Yinka Shonibare’s Haunting New Sculptures and Installations Present a Link Between Climate Change and Our Dark History
As is often the case with contemporary artist Yinka Shonibare MBE, his sumptuous work is currently featured in a number of solo exhibitions worldwide. New York is host to two of these shows, with a suite of new sculptures and photographs on view at James Cohan Gallery, and an unnerving set of site-specific installations displayed throughout the (purportedly haunted) rooms of the Colonial-era residence, the Morris-Jumel Mansion. The vivid textiles and headless mannequins that characterize his work are here, in their strange splendor. So are the darker issues they evoke. As they seduce, they also warn: power is a double-edged sword.
Drawing from his own experiences, Shonibare has built his career upon his exploration of the forces that have shaped the distribution of power worldwide—with colonialism chief among them—and how this feeds into our perception of ourselves and others. Though he was raised in privilege, and grew up between England and Nigeria, he realized early on that it was his blackness that dominated how people regarded him. Speaking to the New York Times about finding his artistic voice, he once said: “I should have actually understood all along that there is a way in which one is perceived, and there’s no getting away from it.”
At James Cohan Gallery, Shonibare challenges our assumption of invincibility. For this show, titled “Rage of the Ballet Gods,” he continues his investigations into power dynamics and race, while treading into new territory: climate change. A set of three gender-bending mannequins, the so-called “ballet gods,” anchor this presentation. Representing the mythical Greek gods Apollo, Poseidon, and Zeus, the mannequins take the form of ballerinas. Holding elegant poses, they brandish weapons in one hand and their symbolic attributes in the other. Their bodies are taught with their anger at humankind, for usurping their control over nature, and wreaking havoc with the Earth.
As with his other figures, the ballet gods have caramel-colored skin, a tone the artist uses to ensure that their race remains indeterminate and to represent all skin colors. They are dressed in luxe tutus made of the vibrantly patterned fabric commonly associated with African dress, Dutch wax fabric. A defining motif in his work, this fabric is not native to Africa. Mirroring the crossing of cultures of the colonial period, it was based upon batiks from the Dutch East Indies (now Indonesia), and manufactured by the Dutch, who exported it to Africa.

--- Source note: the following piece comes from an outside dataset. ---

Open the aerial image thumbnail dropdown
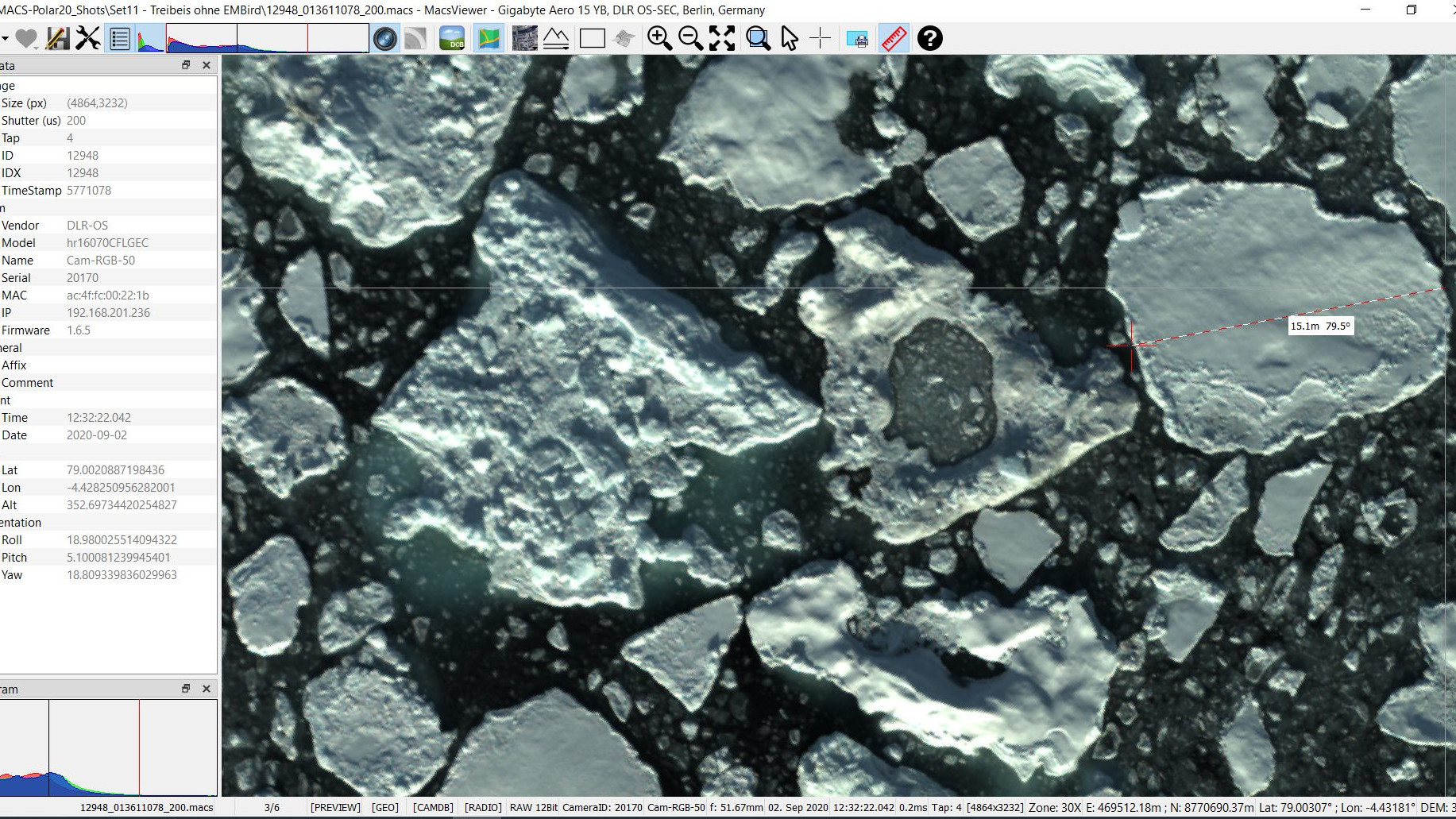 [524, 38]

Through his mixing of references to the forces of colonialism and the phenomenon of climate change in these figures, Shonibare suggests that there is parity between the enforced domination of populations and of nature. He also reminds us that every action has ramifications. This reminder is reflected in the three other mannequins in the show, a girl and boy sprouting butterfly wings, and a male figure outfitted in a spacesuit with his worldly possessions strapped to his back. They are poised for takeoff to escape the mess we have made on Earth and begin anew elsewhere—hopefully having learned from history, so as not to repeat our mistakes.
History is palpable at the Morris-Jumel Mansion, situated atop a hill in Manhattan’s northern reaches. This relic of America’s Colonial period once housed and hosted the nascent republic’s elite, including General (later President) George Washington and his fellow Patriots, who used it as a temporary headquarters during the Revolutionary War (1775-83). Such a loaded site serves as a ripe setting for Shonibare’s sculptural interventions, situated throughout its darkened rooms, and presented as the exhibition, “Colonial Arrangements.”

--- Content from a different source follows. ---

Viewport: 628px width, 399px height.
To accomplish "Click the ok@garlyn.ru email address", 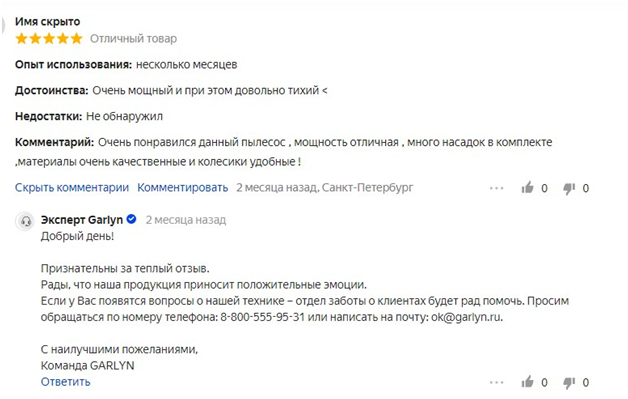I will 466,317.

A large door off of a grand portico leads into the mansion’s entryway, to the right of which is its formal dining room. One of the artist’s interventions may be discovered here. Dressed in a suit of Dutch wax fabric, with a globe in place of a head, a young male mannequin stands on a black platform, playing a violin. Race-less, or of mixed-race, he is positioned at the most charged place in the room, the threshold between the servants’ alcove and the dining room proper, domain of the masters.
Within this figure, the colonizers and the colonized are inextricably bound. That he plays the violin and is clothed in a European-style suit suggests that he is the progeny of the white, ruling classes, who valued music as a part of a refined education. But he stands between the masters’ and the servants’ realms of the household, garbed in fabric with distinct associations to Africa. Such features position him among the serving classes of African slaves. Here again, Shonibare demonstrates how history comes to define us—only now he suggests that there is no escape from the consequences of our actions.
“YINKA SHONIBARE MBE: Rage of the Ballet Gods” is on view at James Cohan Gallery, New York, Apr. 30 – Jun. 20, 2015.
“YINKA SHONIBARE MBE: Colonial Arrangements” is on view at the Morris-Jumel Mansion, New York, May 1 – Aug. 31, 2015.